Data for review
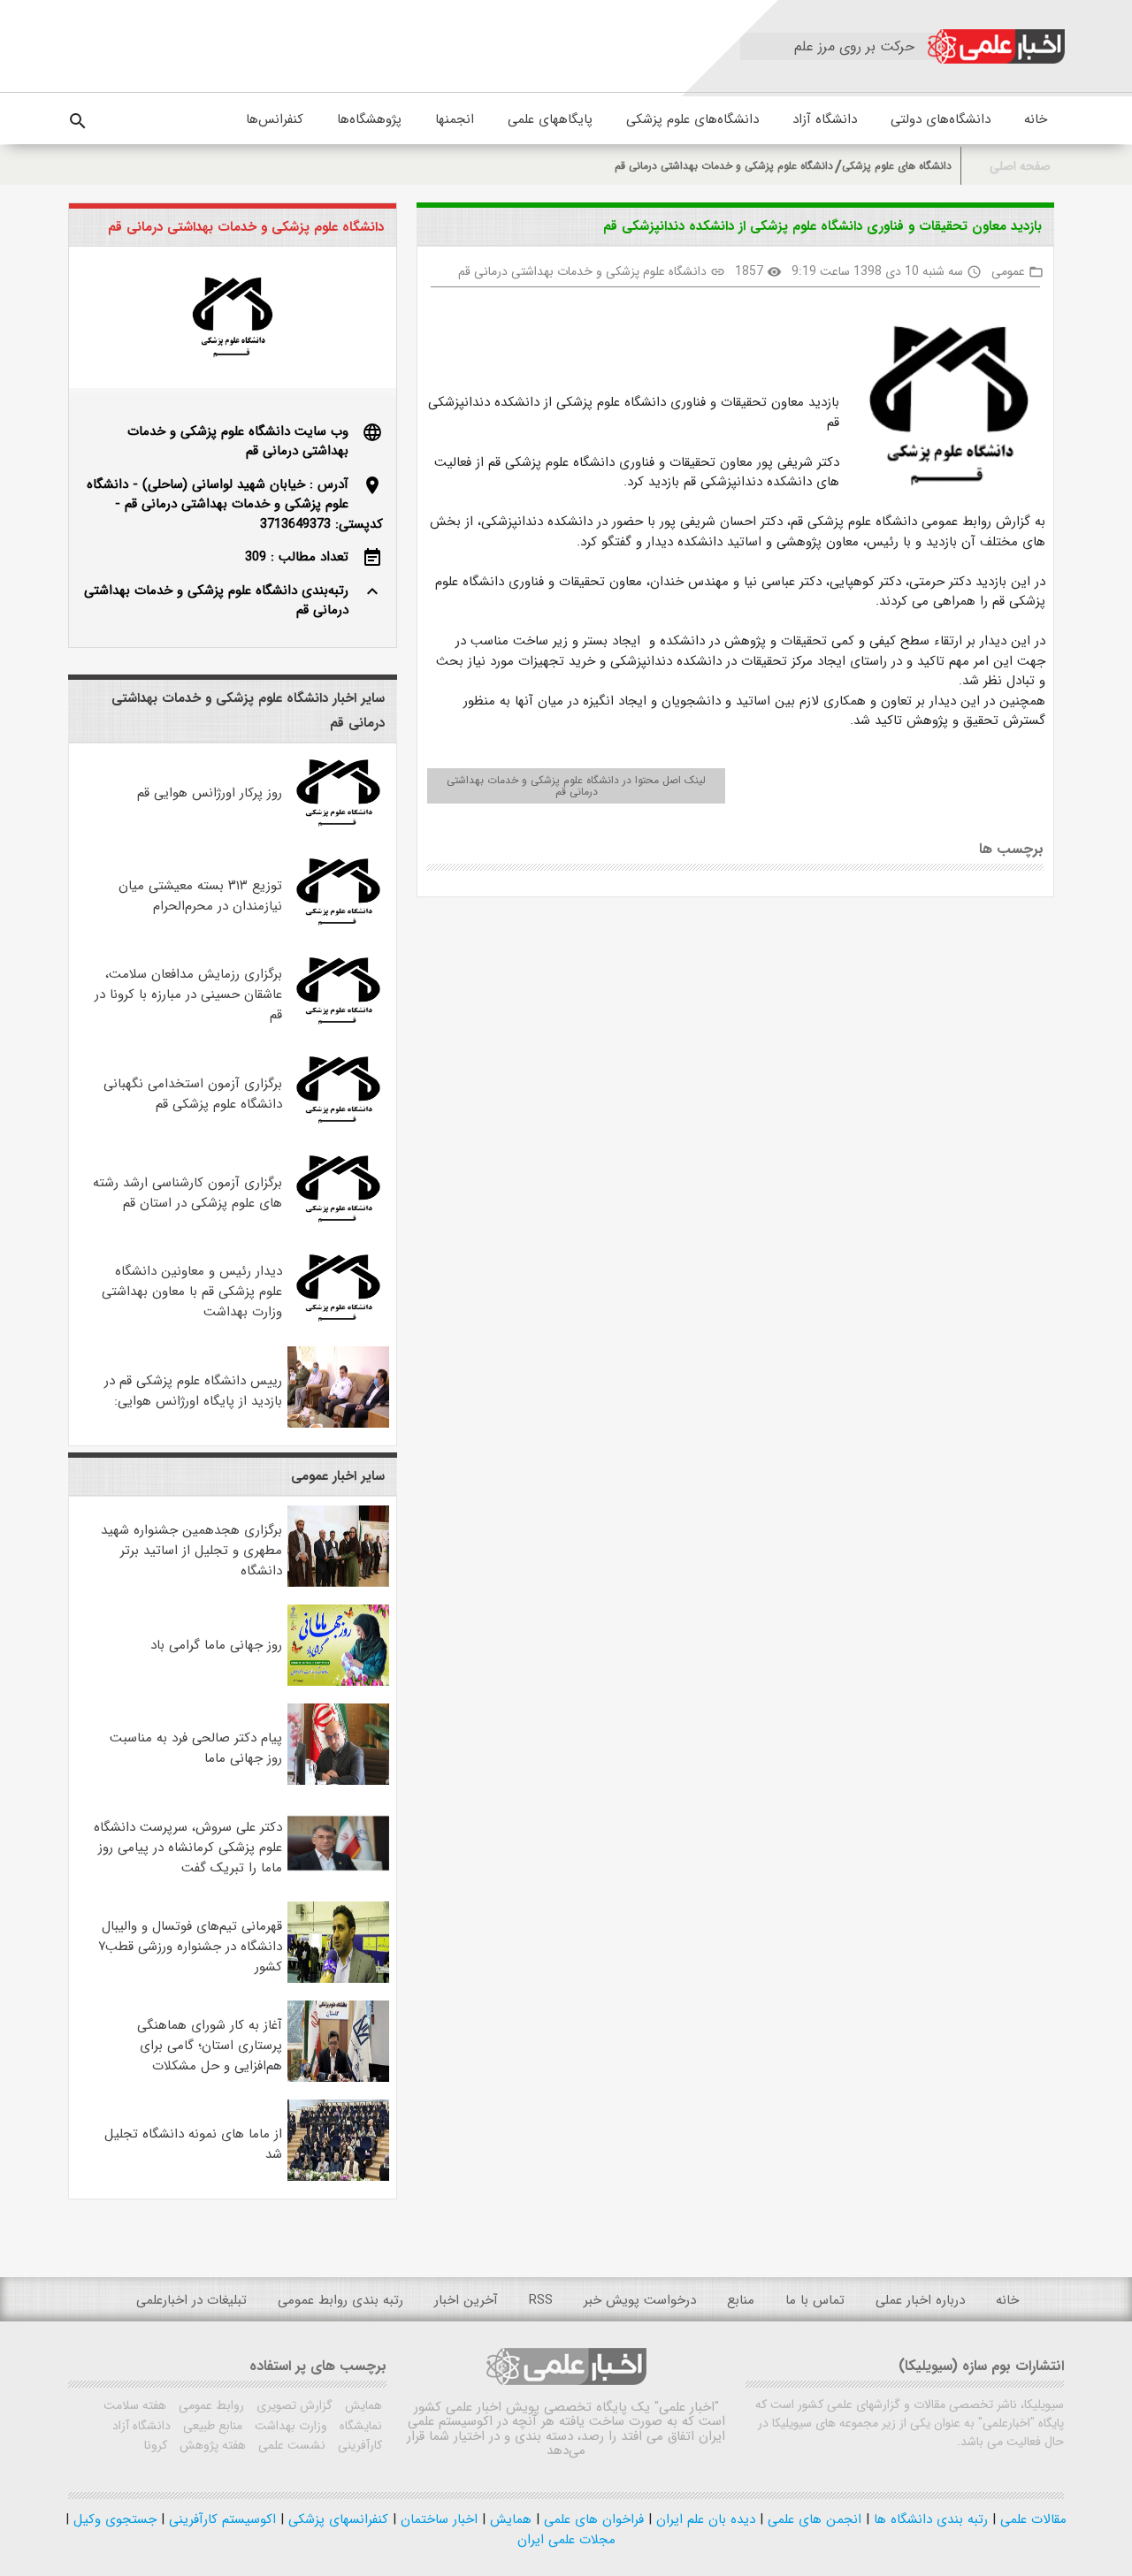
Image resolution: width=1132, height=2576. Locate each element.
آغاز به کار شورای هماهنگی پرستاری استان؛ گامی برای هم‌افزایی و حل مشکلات (209, 2046)
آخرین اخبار (466, 2300)
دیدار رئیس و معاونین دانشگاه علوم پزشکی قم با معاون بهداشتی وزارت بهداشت (192, 1291)
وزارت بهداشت (289, 2425)
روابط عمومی (209, 2405)
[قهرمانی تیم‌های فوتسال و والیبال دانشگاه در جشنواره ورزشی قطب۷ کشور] (338, 1979)
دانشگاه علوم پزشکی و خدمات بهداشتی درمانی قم (724, 165)
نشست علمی (290, 2445)
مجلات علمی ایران (566, 2539)
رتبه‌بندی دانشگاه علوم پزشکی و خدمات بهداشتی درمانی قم (216, 600)
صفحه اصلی (1020, 166)
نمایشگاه (359, 2425)
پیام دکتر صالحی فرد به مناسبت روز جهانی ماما (196, 1748)
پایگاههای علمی (550, 119)
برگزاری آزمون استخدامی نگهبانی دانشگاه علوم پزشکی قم (192, 1094)
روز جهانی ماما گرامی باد (216, 1645)
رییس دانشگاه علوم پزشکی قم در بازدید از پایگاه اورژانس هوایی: (193, 1391)
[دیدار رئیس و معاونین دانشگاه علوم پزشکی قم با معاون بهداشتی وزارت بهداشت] (338, 1325)
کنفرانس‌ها (274, 119)
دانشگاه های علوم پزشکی (897, 165)
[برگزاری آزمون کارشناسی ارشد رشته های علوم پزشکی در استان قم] (338, 1226)
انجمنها (454, 119)
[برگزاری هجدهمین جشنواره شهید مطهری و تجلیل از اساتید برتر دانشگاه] (338, 1583)
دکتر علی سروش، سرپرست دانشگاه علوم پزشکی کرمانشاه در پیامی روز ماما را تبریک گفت (188, 1848)
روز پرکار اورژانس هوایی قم (209, 793)
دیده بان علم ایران (703, 2519)
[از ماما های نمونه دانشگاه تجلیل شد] (338, 2177)
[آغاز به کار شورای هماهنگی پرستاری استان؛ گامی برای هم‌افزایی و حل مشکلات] (338, 2078)
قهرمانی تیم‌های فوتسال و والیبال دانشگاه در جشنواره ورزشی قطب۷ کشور (190, 1947)
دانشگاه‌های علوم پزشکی (692, 119)
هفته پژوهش (211, 2445)
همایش (361, 2405)
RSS (541, 2300)
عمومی (1008, 271)
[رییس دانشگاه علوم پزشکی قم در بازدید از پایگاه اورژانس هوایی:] (338, 1424)
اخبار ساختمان (437, 2519)
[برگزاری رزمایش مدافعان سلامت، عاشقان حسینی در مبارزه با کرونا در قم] (338, 1028)
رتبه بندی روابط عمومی (340, 2300)
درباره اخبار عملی (920, 2300)
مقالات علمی (1031, 2519)
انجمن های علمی (812, 2519)
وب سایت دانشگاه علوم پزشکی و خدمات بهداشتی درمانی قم (237, 441)
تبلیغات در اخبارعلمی (191, 2300)
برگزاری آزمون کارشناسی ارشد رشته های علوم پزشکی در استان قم (187, 1193)
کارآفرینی (358, 2445)
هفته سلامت (134, 2405)
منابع (740, 2300)
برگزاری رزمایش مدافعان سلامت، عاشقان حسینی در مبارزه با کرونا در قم (188, 994)
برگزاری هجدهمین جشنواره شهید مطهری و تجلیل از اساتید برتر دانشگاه (191, 1550)
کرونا (155, 2445)
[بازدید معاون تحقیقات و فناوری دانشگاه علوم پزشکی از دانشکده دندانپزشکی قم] (942, 409)
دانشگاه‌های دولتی (940, 119)
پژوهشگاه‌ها (369, 119)
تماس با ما (815, 2300)
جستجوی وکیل (113, 2519)
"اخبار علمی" (686, 2407)
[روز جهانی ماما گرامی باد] (338, 1682)
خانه (1035, 119)
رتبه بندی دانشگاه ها (928, 2519)
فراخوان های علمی (591, 2519)
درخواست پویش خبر (640, 2300)
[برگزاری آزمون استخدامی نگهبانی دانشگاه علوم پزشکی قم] (338, 1127)
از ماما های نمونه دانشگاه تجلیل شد (193, 2144)
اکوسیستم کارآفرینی (220, 2519)
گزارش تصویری (293, 2405)
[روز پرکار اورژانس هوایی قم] (338, 830)
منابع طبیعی (211, 2425)
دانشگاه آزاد (824, 119)
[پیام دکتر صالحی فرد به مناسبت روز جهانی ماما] (338, 1781)
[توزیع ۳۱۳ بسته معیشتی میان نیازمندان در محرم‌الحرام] (338, 929)
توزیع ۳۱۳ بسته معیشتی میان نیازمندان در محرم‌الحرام (200, 896)
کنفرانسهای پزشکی (336, 2519)
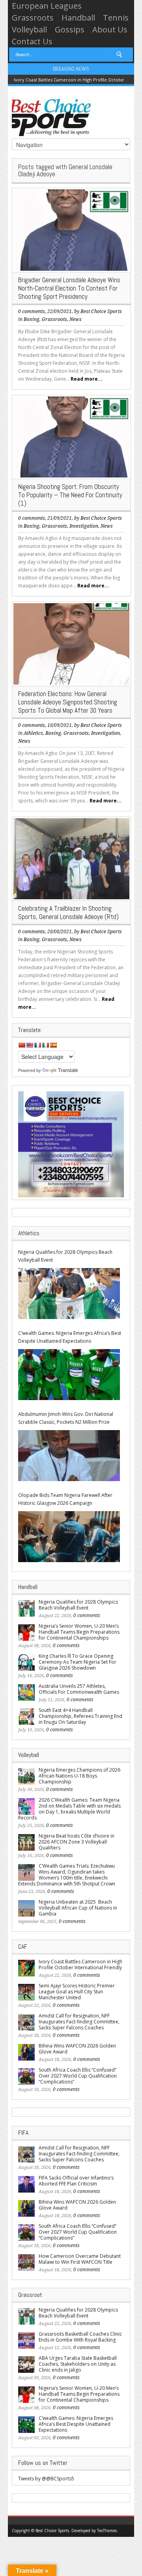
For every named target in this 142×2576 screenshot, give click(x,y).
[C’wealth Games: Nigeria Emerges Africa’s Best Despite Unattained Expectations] (69, 1374)
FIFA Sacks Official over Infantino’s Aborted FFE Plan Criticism (76, 2180)
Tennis (116, 17)
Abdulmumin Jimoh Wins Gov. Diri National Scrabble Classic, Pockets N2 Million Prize (65, 1418)
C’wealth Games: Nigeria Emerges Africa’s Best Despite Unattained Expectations (69, 1337)
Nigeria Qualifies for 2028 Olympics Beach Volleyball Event (65, 1256)
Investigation (83, 526)
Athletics (33, 733)
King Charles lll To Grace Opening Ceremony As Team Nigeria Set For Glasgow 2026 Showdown (77, 1662)
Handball (78, 17)
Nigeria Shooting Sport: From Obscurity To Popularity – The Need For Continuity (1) (70, 495)
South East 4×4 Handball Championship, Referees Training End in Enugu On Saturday (80, 1716)
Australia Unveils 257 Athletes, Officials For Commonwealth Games (79, 1689)
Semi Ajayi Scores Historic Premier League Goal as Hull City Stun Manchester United (77, 1991)
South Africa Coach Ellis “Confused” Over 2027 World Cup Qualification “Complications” (78, 2075)
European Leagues (47, 5)
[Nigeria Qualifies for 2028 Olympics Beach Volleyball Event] (69, 1293)
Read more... (87, 379)
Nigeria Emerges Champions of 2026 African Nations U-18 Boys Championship (79, 1775)
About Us (109, 29)
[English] (29, 1045)
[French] (37, 1045)
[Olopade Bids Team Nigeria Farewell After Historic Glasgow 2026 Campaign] (69, 1536)
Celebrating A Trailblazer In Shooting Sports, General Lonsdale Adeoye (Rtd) (68, 912)
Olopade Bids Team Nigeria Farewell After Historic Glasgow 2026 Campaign (65, 1499)
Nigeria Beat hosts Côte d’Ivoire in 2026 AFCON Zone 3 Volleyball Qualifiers (76, 1841)
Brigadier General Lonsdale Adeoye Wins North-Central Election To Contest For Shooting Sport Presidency (69, 288)
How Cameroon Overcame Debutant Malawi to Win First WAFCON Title (80, 2259)
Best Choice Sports (101, 311)
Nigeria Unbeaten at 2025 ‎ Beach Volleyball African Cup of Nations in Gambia (78, 1908)
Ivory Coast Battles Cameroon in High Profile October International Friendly (80, 1964)
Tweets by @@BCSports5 (46, 2478)
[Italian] (45, 1045)
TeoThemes (107, 2530)
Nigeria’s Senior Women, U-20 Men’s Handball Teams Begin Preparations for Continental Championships (79, 1632)
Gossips (69, 29)
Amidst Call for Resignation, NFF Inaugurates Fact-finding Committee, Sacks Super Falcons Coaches (79, 2021)
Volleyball (29, 29)
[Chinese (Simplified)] (21, 1045)
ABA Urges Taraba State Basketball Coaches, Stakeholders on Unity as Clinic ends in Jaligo (78, 2364)
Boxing (31, 319)
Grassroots (33, 17)
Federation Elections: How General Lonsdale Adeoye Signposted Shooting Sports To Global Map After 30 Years (67, 702)
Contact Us (32, 41)
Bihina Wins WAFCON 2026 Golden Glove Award (77, 2048)
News (75, 319)
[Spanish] (53, 1045)
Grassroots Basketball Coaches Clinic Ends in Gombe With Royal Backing (80, 2337)
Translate (68, 1070)
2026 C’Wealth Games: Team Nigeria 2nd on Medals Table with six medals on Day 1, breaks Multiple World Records (69, 1809)
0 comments (31, 311)
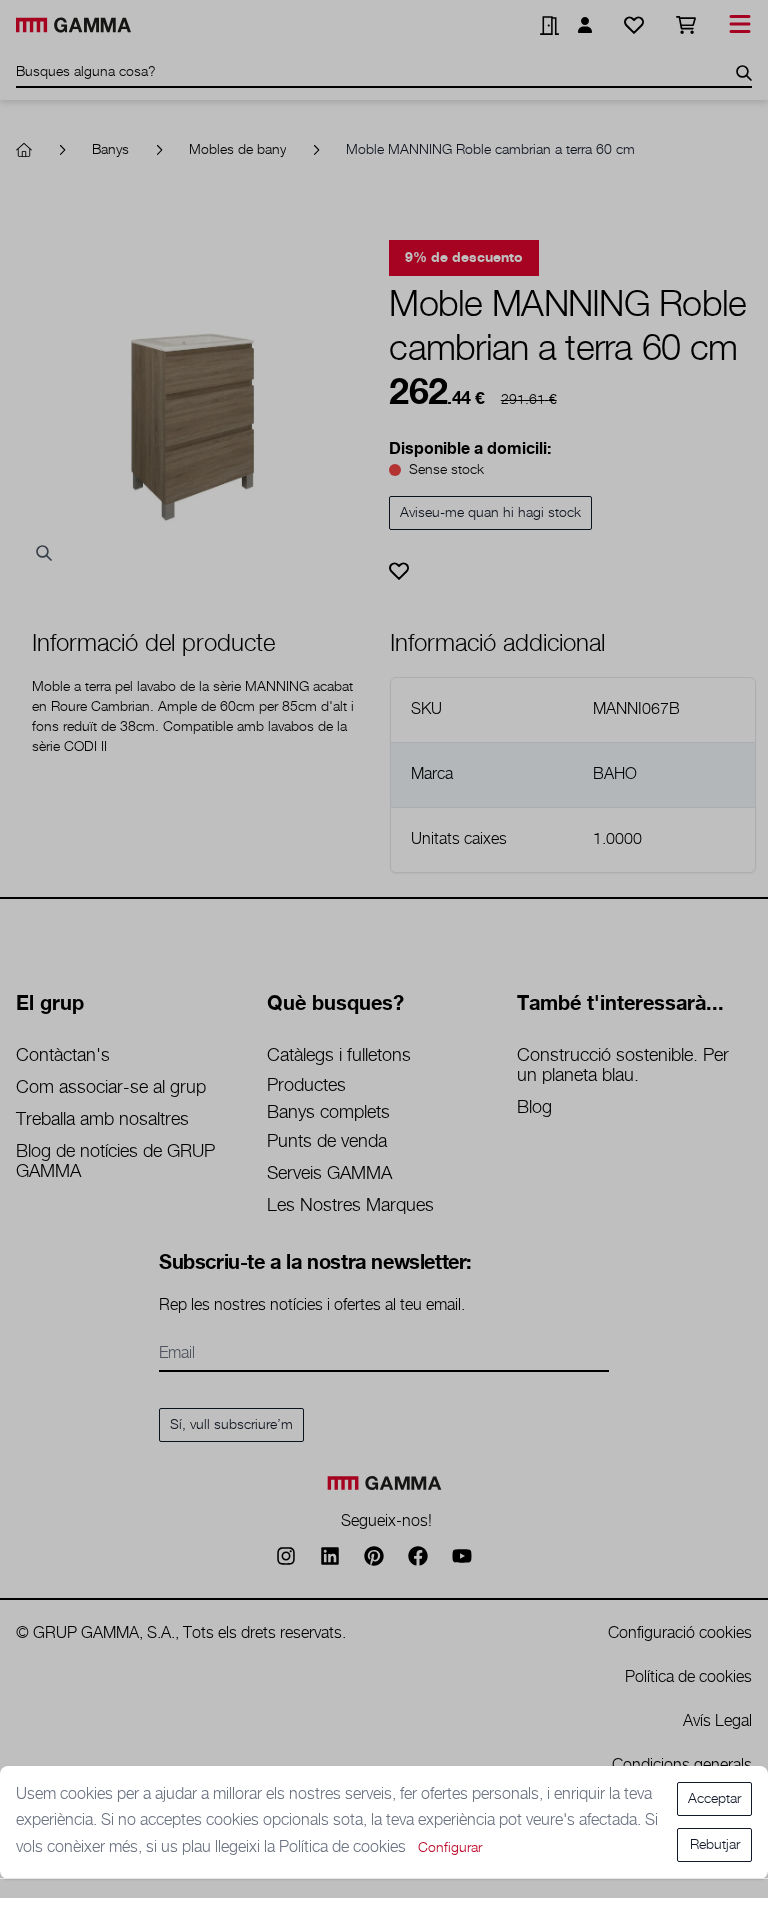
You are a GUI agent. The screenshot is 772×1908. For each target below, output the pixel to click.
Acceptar (714, 1799)
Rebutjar (715, 1845)
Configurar (450, 1848)
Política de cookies (344, 1847)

Work to be completed
Work through the records line by line and tally those that include the word "screenshot". Give the number alone.

Finished exercise
2